Proces trwał od 29 września 1947 r. do 12 lutego 1948 r.99, jednakże przedstawienie oskarżenia zajęło Ferenczowi jedynie dwa dni. „Sądzę, że Księga rekordów Guinnessa mogłaby to odnotować jako najszybsze oskarżenie w procesie tej wielkości” – pisał później100. Był przekonany, że znalezione dokumenty stanowiły dowód obciążający bardziej niż jakikolwiek świadek. „Nie wzywałem żadnych świadków, i to z ważnego powodu – tłumaczył. – Być może nie miałem doświadczenia, ale byłem znakomitym studentem prawa kryminalnego na Harvardzie. Wiedziałem, że najgorsze jest często zeznanie naocznego świadka […]. Miałem raporty i mogłem dowieść ich prawdziwości, którą oni rzecz jasna próbowali podważać”101.

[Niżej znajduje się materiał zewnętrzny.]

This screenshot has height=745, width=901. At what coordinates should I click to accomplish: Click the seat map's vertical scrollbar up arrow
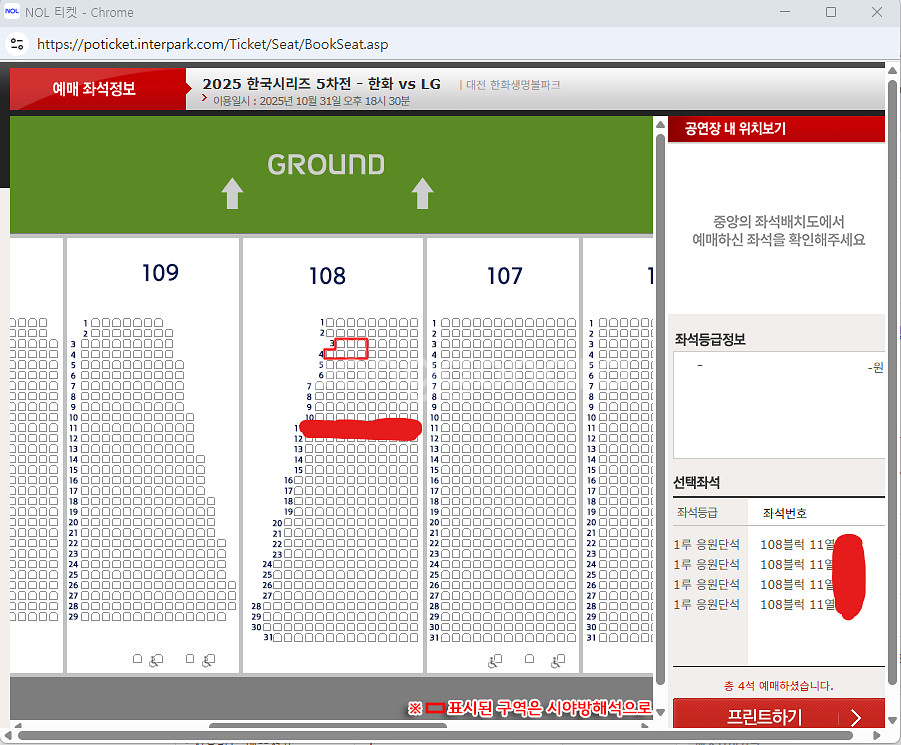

W swym pierwszym wystąpieniu Ferencz oskarżył podsądnych o „świadome wymordowanie ponad miliona niewinnych i bezbronnych mężczyzn, kobiet i dzieci […] wynikające nie z wojennej konieczności, lecz z tej największej umysłowej perwersji, z nazistowskiej teorii wyższości rasowej”102. Następnie wielką liczbę zabitych rozbił na mniejsze, by wykazać, jak w praktyce można było tego dokonać. Oskarżenie wykazało, że cztery Einsatzgruppen, każda złożona z 500–800 ludzi, „dokonywały średnio 1350 morderstw dziennie w ciągu dwóch lat; 1350 ludzi mordowanych przeciętnie każdego dnia, przez 7 dni w tygodniu przez ponad 100 tygodni”103.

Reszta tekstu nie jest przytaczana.